■ What you have to do ■
Quote all lines below exactly. Images stay out.

■ Data records ■
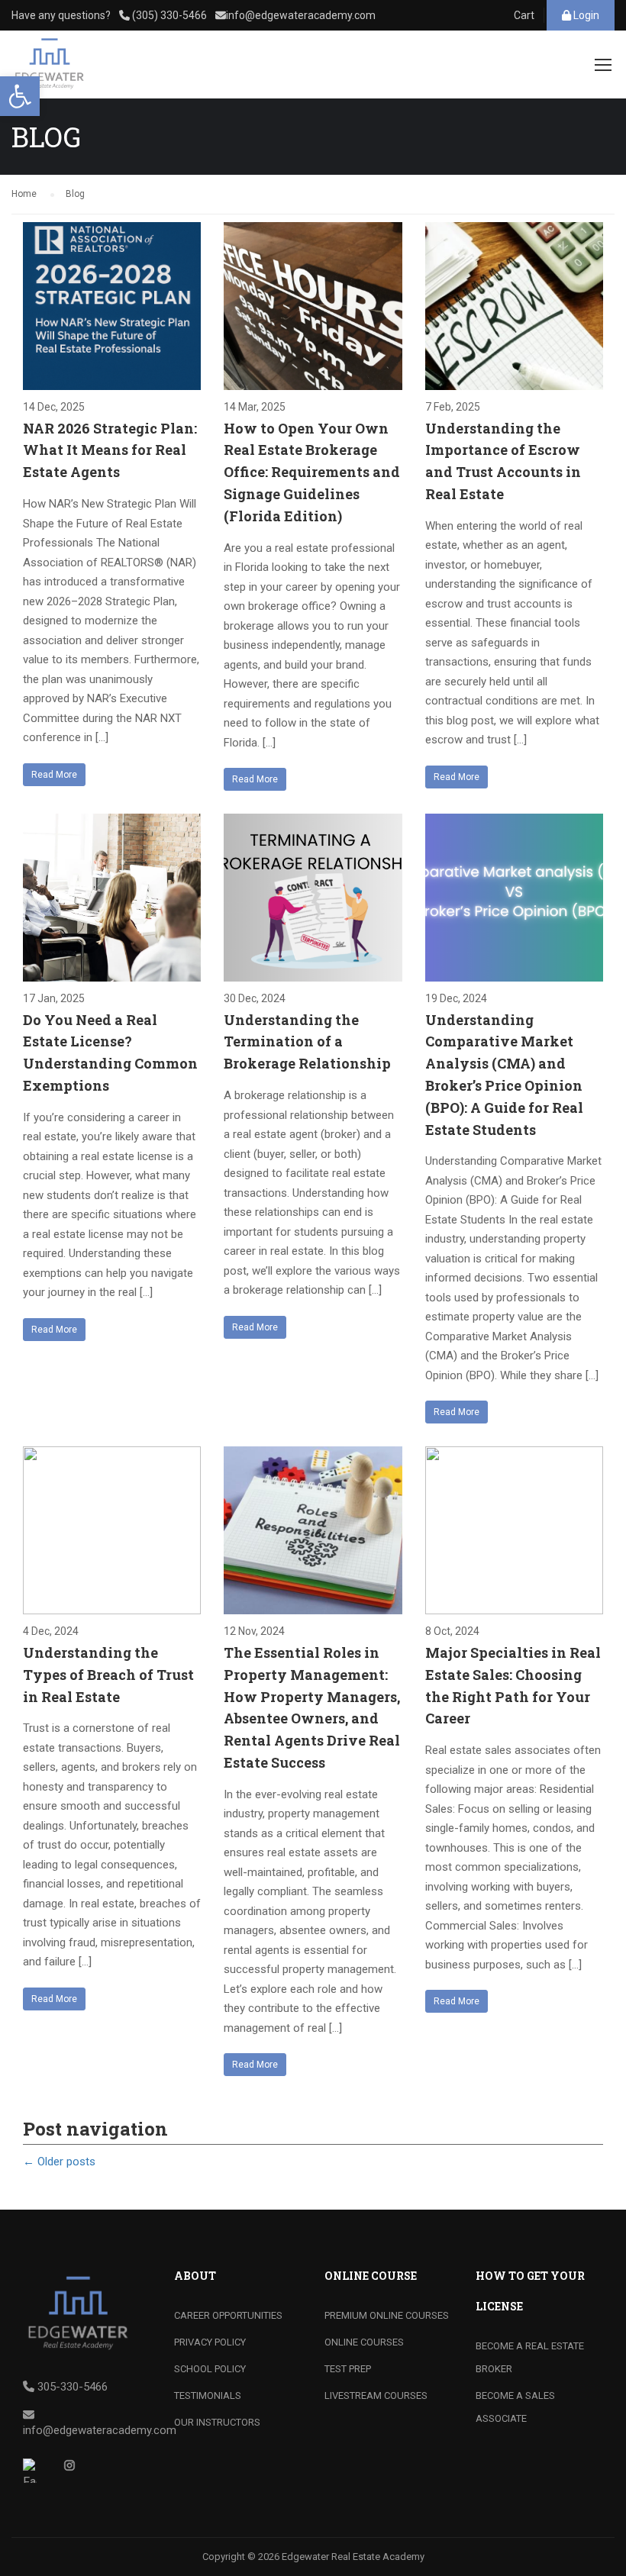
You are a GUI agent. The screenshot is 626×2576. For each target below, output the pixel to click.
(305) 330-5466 (168, 15)
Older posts (59, 2161)
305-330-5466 (72, 2387)
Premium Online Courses (386, 2315)
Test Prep (347, 2368)
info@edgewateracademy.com (301, 15)
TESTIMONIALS (207, 2395)
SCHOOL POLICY (210, 2368)
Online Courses (364, 2342)
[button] (20, 96)
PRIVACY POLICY (210, 2342)
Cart (524, 15)
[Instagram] (75, 2470)
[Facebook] (35, 2470)
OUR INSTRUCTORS (217, 2422)
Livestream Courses (376, 2395)
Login (585, 15)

■ Written solution ■
You are a GUI agent. The screenshot is 626×2576. For each target below, output the pixel to click.
(305) 330-5466 (168, 15)
Older posts (59, 2161)
305-330-5466 (72, 2387)
Premium Online Courses (386, 2315)
Test Prep (347, 2368)
info@edgewateracademy.com (301, 15)
TESTIMONIALS (207, 2395)
SCHOOL POLICY (210, 2368)
Online Courses (364, 2342)
[button] (20, 96)
PRIVACY POLICY (210, 2342)
Cart (524, 15)
[Instagram] (75, 2470)
[Facebook] (35, 2470)
OUR INSTRUCTORS (217, 2422)
Livestream Courses (376, 2395)
Login (585, 15)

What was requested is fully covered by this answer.